Ohioans to stop Executions and Amnesty International will sponsor a rally on
Saturday, February 1 from 2 to 3 PM in front of the Governor's Mansion in
Columbus to protest the scheduled execution of Richard Fox, set for February
12, and to ask Governor Bob Taft to grant clemency to Richard Fox.
Please plan to attend and bring as many people as you can. Please forward
this message to others who might be interested.
DIRECTIONS TO THE GOVERNOR’S MANSION
The Governor’s Mansion is located at 358 N. Parkview St. (corner of Parkview
and Maryland) in Bexley, a suburb of Columbus. Travel east on Broad St.
from downtown Columbus or take the Broad St. exit from I71 North. .

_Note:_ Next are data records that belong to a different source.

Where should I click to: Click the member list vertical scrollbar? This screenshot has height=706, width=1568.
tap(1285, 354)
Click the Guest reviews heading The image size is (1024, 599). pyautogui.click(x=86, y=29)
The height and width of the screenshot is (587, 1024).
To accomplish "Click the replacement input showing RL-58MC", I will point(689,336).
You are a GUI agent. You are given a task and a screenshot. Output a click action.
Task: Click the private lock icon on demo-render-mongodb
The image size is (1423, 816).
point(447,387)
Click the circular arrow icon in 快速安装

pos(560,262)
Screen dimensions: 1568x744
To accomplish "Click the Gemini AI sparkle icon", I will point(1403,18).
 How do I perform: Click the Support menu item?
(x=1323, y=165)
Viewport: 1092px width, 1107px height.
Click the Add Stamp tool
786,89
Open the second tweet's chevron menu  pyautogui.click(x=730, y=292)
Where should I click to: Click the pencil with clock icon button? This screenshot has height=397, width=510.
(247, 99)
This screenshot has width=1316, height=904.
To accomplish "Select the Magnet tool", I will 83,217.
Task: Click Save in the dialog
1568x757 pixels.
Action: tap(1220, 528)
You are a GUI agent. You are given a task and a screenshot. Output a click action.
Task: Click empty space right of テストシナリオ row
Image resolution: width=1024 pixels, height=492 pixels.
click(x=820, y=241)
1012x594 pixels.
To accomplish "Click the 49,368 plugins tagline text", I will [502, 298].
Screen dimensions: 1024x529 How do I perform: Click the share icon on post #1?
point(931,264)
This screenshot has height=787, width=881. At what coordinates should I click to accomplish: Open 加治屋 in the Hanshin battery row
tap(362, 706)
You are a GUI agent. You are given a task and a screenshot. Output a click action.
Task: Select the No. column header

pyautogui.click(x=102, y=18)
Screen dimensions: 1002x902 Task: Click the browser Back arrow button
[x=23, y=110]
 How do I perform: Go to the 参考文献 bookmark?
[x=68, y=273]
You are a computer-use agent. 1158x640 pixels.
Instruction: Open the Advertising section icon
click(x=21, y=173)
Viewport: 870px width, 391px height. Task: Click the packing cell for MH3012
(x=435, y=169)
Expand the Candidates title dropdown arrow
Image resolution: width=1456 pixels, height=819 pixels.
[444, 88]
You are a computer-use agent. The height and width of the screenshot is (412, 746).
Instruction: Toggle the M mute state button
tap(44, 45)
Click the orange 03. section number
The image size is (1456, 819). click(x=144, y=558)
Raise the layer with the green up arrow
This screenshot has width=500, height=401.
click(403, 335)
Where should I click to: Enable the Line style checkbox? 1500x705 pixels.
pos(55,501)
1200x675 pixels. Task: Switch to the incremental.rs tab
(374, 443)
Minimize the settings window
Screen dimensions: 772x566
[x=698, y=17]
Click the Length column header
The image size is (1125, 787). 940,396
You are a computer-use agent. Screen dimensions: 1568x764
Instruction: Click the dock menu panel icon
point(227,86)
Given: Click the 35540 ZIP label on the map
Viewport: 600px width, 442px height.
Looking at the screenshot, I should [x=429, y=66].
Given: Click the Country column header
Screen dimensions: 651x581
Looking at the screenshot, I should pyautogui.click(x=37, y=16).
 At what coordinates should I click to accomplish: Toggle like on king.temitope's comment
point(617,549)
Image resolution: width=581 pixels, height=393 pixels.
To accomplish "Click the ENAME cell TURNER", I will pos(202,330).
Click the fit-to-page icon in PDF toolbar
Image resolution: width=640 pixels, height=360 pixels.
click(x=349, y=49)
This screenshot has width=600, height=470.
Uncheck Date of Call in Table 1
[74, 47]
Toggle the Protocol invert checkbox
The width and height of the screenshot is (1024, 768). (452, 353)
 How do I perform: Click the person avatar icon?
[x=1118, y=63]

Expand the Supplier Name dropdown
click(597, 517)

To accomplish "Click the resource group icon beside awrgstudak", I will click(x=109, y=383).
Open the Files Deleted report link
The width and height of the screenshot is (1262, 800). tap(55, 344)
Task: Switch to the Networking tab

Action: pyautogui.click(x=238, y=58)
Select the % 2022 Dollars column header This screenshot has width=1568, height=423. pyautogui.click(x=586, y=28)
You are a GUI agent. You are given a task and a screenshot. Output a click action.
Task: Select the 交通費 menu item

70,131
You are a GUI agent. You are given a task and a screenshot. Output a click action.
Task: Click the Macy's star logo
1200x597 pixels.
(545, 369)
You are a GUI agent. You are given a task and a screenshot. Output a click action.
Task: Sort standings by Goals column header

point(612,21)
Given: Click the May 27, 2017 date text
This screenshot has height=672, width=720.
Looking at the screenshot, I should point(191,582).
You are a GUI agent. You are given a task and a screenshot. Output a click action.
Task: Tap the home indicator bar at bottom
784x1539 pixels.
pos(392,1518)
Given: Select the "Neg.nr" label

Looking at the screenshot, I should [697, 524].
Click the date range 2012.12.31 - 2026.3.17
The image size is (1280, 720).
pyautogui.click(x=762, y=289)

Traveling east on Broad, turn left (north) on Parkview. The mansion is on
the right-hand side at Parkview and Maryland. On street parking is
available.
Anyone receiving this message as a forward who is not on the Ohioans to Stop
Executions e-mail list to receive information about the death penalty in
Ohio and to discuss ideas with other anti-death penaalty activists may join
by sending a blank e-mail to
Christy, I just sent an e-mail. Thanks for sharing the info. I am very sorry I could not attended the CURE meeting last Saturday, I hope to see you at the rally.
Taft denies clemency request of man who killed college student source: Cleveland Plain Dealer
Gov. Bob Taft refused to grant clemency Wednesday for a northwest Ohio man sentenced to die next week for kidnapping, strangling and stabbing a college student after luring her to a phony job interview 14 years ago.
Richard E. Fox, 47, is to die by injection Feb. 12. He has no appeals pending, and his attorneys said they will file no more because there are no legal issues that courts have not already reviewed.
"There comes a time in the case when all the stones have been turned and there's nothing left to do in the courthouse. That's the case of Mr. Fox," said Greg Meyers, chief of the Ohio Public Defender's death penalty section and one of Fox's attorneys.
"Now we have to help him to die with as much dignity and peace as possible."
The Ohio Parole Board last month unanimously recommended against changing Fox's sentence to life in prison without the chance of parole.
"There is no doubt that Mr. Fox is guilty of brutally murdering Leslie Keckler," Taft said in a statement. "There are no circumstances in this case that would indicate any manifest injustice. I can find no compelling reason to grant clemency."
Taft also said Fox received a fair trial and had adequate legal representation.
The governor has not granted clemency in the five previous death penalty cases since 1999, and never has gone against the board's recommendations in such cases.
Meyers said he told Fox of Taft's decision.
"He has reacted with remarkable strength and recognition that he now will die in a week," Meyers said.
Fox, a native of Tontogany, was convicted in 1990 by a three-judge panel in Wood County of kidnapping and murdering Keckler, 18, of Bowling Green, after she showed up at a hotel on Sept. 26, 1989, for what she thought was an interview for a job selling restaurant supplies.
Fox confessed to killing Keckler, whose body was found in a drainage ditch 4 days later, only after police confronted him about their report by another woman who said she had escaped a similar ruse months earlier.
Prosecutors said during the parole board hearing that Fox used deception to lure women as practice in the years before he killed Keckler.
But Fox's attorneys said their client used trickery with the intent to meet women, not to kill them. His attorneys argued that Fox is not the "worst of the worst" criminals for whom the death penalty is intended.
They also said Fox should be re-sentenced because the trial court used sentencing guidelines in 1994 that two years later the Supreme Court declared were flawed. The state denied his sentence would be different under the 1996 guidelines.